___ ФРАГМЕНТ ТЕКСТА

Поэтому нам квартира стоила дороже, чем по путевке. Мы снимали комнату на четверых, и стоило это нам рубль в сутки. На 10 суток – это еще 10 рублей. Приезжали мы обычно с тяжелой работы или на заводе, или в стройотряде, поэтому свой отдых мы организовывали самым неправильным, самым противопоказанным способом. Мы не ходили в походы и на экскурсии. Утром мы шли на пляж, завтракая по пути. Это обычно была чебуречная. Четыре свежих больших чебурека и два стакана кофе с молоком стоили 56 копеек.
Но иногда мы шли в шашлычную. Это нам ничего не стоило. Утром там разгружали машины, и мы, освободив ЗИЛ от бочек с вином, имели по миске шашлыков и литр сухого вина. На дальнейшем пути на пляж мы покупали 5–7 кг фруктов. Самыми дорогими были персики, они стоили максимум 50 коп. лучшие. Кстати, в автоматах продавалось сухое вино «Рислинг» по 20 коп за стакан.

______

**ЦЕЛЬ ЗАДАНИЯ A**
Определите, соответствуют ли фрагменту текста утверждения (i), (ii) и (iii). На каждое ответьте «да» или «нет» и приведите точную цитату, которая это решает.
(i) Комната на четверых обходилась в рубль в сутки.
(ii) Во время отдыха они ходили в походы и на экскурсии.
(iii) Стакан «Рислинга» в автомате стоил 50 копеек.
**ЦЕЛЬ ЗАДАНИЯ B**
Сколько, согласно фрагменту текста, стоили четыре чебурека и два стакана кофе с молоком?
Пункты, идущие дальше, никакой роли здесь не играют.

___ ИЗВЛЕЧЁННЫЕ ДАННЫЕ

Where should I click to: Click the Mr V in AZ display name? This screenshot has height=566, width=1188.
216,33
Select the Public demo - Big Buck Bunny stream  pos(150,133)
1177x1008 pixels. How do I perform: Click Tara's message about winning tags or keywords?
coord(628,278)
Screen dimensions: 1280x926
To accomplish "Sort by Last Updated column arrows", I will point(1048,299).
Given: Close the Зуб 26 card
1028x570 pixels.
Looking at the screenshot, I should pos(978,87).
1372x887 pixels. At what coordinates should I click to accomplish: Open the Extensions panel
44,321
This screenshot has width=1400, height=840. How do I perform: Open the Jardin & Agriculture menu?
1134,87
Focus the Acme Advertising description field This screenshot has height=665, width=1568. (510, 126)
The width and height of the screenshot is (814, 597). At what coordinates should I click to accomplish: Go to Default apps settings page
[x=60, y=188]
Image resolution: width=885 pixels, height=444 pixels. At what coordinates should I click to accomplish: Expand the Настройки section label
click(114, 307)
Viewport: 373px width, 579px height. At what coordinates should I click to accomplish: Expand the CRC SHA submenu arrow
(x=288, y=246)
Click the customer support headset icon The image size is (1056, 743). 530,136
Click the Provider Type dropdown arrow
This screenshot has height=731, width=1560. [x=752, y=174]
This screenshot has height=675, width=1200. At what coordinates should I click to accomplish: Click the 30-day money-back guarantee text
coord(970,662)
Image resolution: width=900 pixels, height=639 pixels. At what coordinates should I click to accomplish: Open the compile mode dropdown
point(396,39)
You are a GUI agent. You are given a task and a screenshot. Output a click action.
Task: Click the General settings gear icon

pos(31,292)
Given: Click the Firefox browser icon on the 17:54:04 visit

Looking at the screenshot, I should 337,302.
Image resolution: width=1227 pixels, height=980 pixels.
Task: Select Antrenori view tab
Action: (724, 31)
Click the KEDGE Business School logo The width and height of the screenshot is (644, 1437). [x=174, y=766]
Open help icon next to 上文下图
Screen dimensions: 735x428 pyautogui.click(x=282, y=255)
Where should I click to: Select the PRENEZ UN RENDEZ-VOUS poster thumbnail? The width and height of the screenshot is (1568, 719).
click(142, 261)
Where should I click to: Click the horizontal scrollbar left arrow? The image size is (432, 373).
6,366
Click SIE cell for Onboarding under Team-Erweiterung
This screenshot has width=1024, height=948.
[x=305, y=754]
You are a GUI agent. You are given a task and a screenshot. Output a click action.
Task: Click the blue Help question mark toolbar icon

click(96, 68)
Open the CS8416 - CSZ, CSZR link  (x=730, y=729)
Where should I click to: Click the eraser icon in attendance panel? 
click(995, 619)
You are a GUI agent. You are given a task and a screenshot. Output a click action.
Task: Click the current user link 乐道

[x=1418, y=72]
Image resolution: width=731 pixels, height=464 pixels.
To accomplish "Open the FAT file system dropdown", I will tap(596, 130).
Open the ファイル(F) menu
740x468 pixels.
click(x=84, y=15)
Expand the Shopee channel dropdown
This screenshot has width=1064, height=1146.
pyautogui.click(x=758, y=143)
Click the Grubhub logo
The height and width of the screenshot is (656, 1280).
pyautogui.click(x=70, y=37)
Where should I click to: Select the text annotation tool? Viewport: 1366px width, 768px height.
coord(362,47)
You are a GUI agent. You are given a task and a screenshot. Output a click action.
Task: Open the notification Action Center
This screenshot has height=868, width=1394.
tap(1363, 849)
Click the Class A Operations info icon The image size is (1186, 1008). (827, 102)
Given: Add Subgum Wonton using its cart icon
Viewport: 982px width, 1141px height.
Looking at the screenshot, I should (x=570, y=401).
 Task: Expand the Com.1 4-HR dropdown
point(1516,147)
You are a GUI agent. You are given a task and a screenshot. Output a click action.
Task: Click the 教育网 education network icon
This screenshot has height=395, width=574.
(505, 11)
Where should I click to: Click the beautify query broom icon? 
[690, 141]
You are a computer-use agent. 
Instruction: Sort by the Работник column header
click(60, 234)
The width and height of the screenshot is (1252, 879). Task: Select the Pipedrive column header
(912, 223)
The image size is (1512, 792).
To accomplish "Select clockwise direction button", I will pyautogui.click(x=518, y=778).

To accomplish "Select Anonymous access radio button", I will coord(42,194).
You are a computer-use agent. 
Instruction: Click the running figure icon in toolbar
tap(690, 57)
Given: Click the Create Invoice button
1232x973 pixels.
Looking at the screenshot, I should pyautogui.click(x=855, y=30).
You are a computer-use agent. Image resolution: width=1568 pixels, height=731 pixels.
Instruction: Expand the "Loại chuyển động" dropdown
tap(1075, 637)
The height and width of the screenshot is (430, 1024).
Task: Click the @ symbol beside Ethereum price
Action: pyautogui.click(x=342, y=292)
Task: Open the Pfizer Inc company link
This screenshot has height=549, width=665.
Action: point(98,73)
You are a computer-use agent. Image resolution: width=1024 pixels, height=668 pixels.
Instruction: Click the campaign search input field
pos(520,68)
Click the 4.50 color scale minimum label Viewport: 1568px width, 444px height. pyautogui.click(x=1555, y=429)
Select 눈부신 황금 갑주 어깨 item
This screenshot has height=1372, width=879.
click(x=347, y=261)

______

**ПОЛНОЕ РЕШЕНИЕ A**
(i) Да: «Мы снимали комнату на четверых, и стоило это нам рубль в сутки».
(ii) Нет: «Мы не ходили в походы и на экскурсии».
(iii) Нет: «в автоматах продавалось сухое вино «Рислинг» по 20 коп за стакан».

**ПОЛНОЕ РЕШЕНИЕ B**
56 копеек.